Market Insights: Nilesh Shah Predicts Continued Selling Pressure from FIIs

Are we witnessing a market bottom? Nilesh Shah, the managing director at Kotak Mahindra Asset Management Company, believes we are currently in a fair value market. He notes that stock prices are aligning closely with historical averages, yet selling pressure may persist until Foreign Institutional Investors (FIIs) return to buying. With expectations of Nifty earnings reaching between ₹1,150 and ₹1,200 per share for FY26, Shah suggests that India has the potential to benefit from global growth if managed strategically.

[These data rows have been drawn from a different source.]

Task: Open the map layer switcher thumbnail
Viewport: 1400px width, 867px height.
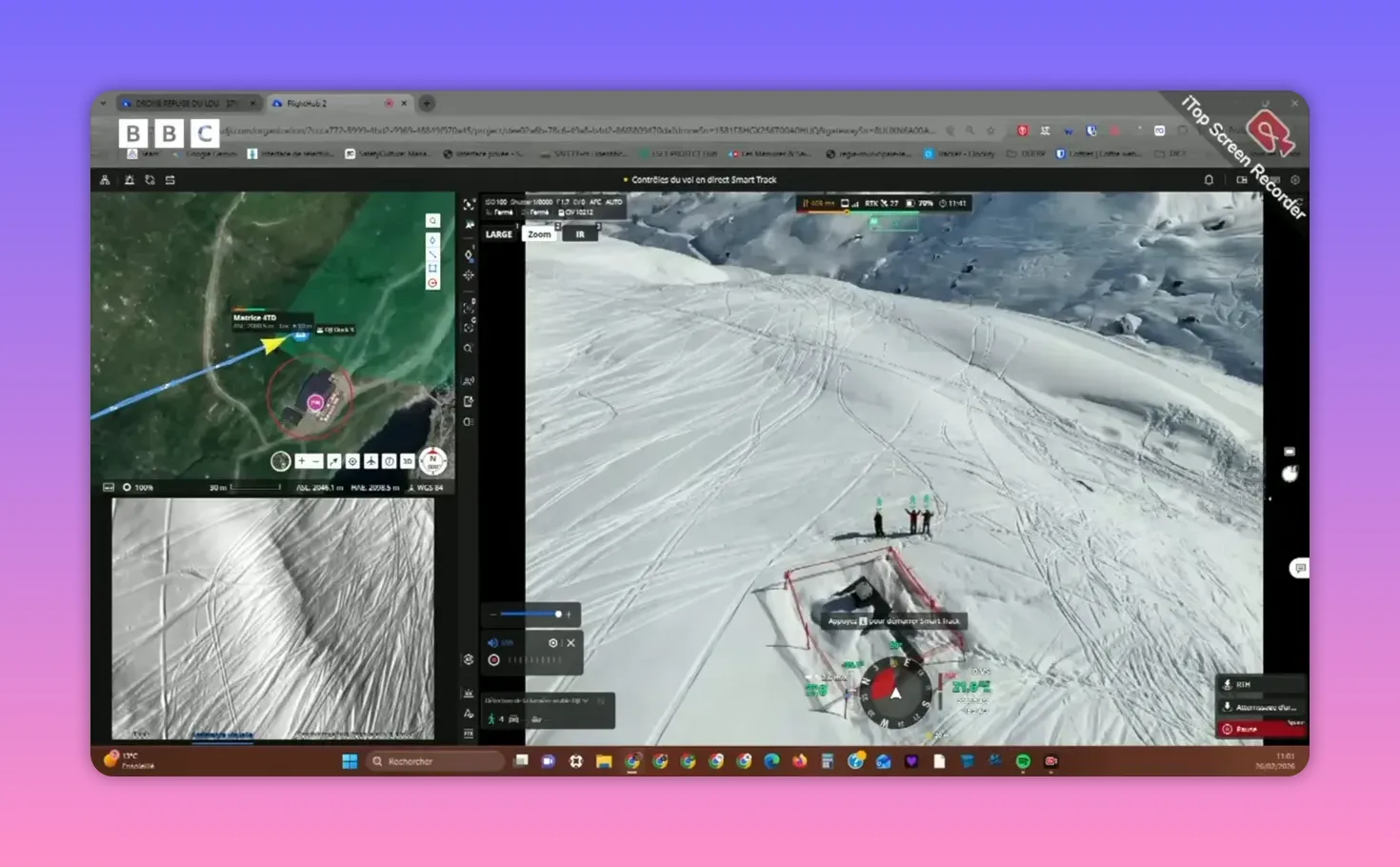Action: point(281,460)
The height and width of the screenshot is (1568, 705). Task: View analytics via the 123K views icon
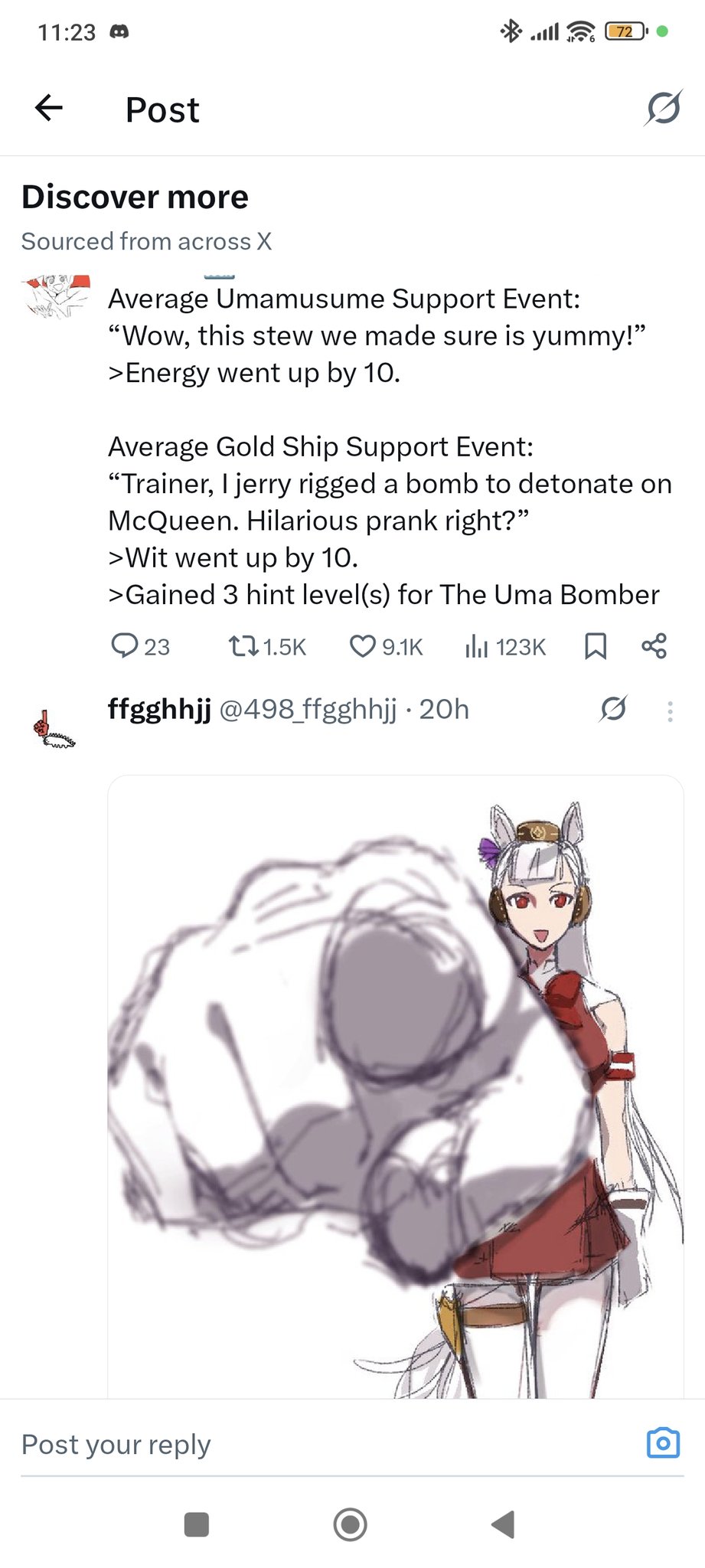tap(504, 647)
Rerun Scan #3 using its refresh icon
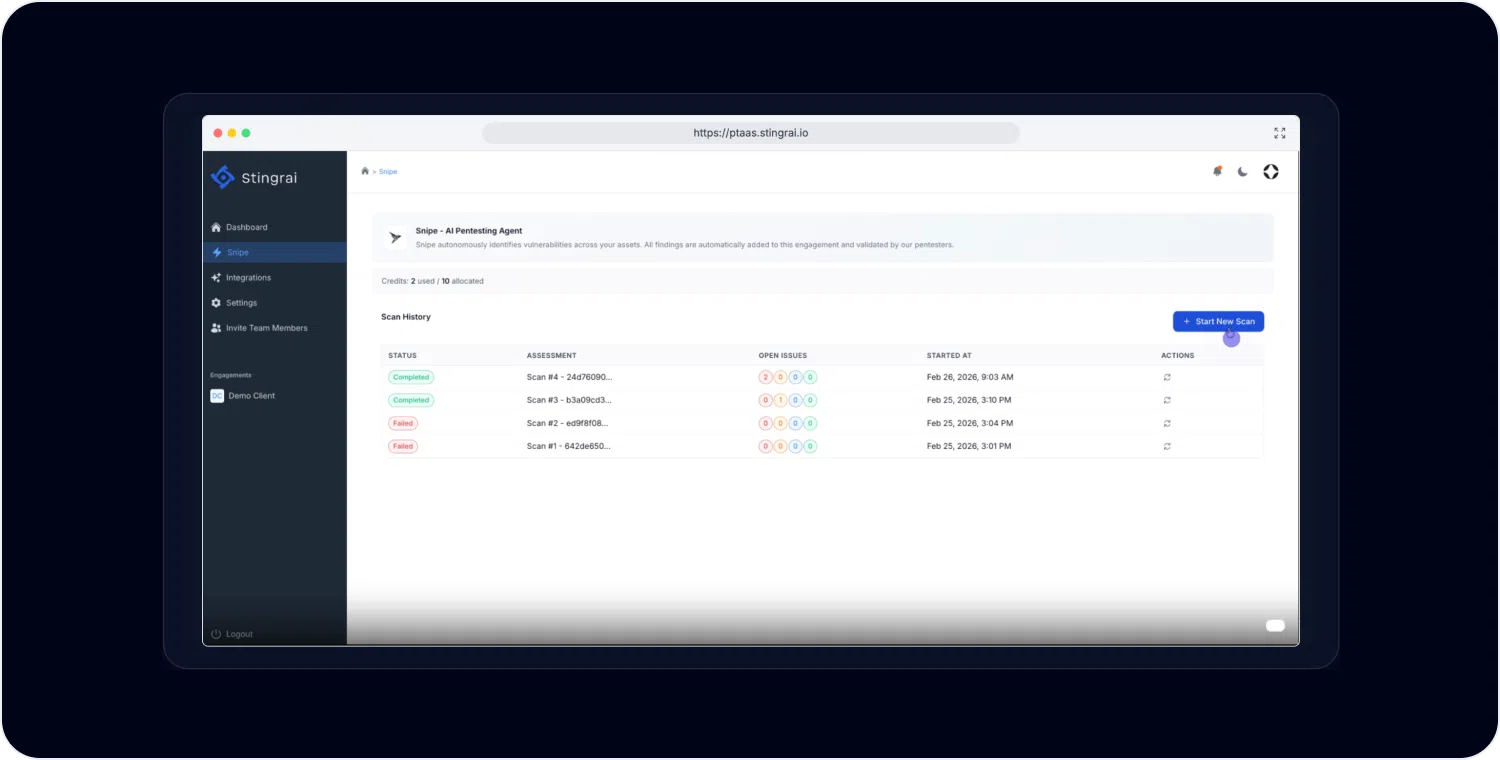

Market Sentiment and Investor Behavior

In a recent dialogue with FinancialExpress.com, Shah discussed the current state of the Indian markets. He emphasized that while the market may fluctuate like a voting machine in the short term, focusing on fundamentals is crucial for long-term strategies. Presently, foreign investors are leaning towards selling, which could further depress prices. He noted:

“As long as FPIs continue their sell-off, it’s likely that prices will keep declining. The moment they stop selling, we could see a market rebound.”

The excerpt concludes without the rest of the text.